▶ [ABOUT THIS EXERCISE]
Write out the data once more, exactly as it reads.

▶ [GIVEN INFORMATION]
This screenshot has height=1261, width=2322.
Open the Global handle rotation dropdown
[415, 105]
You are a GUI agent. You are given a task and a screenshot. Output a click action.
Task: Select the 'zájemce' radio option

▶ [ANSWER FOR THE TASK]
This screenshot has height=1261, width=2322.
Open the Global handle rotation dropdown
[415, 105]
You are a GUI agent. You are given a task and a screenshot. Output a click action.
Task: Select the 'zájemce' radio option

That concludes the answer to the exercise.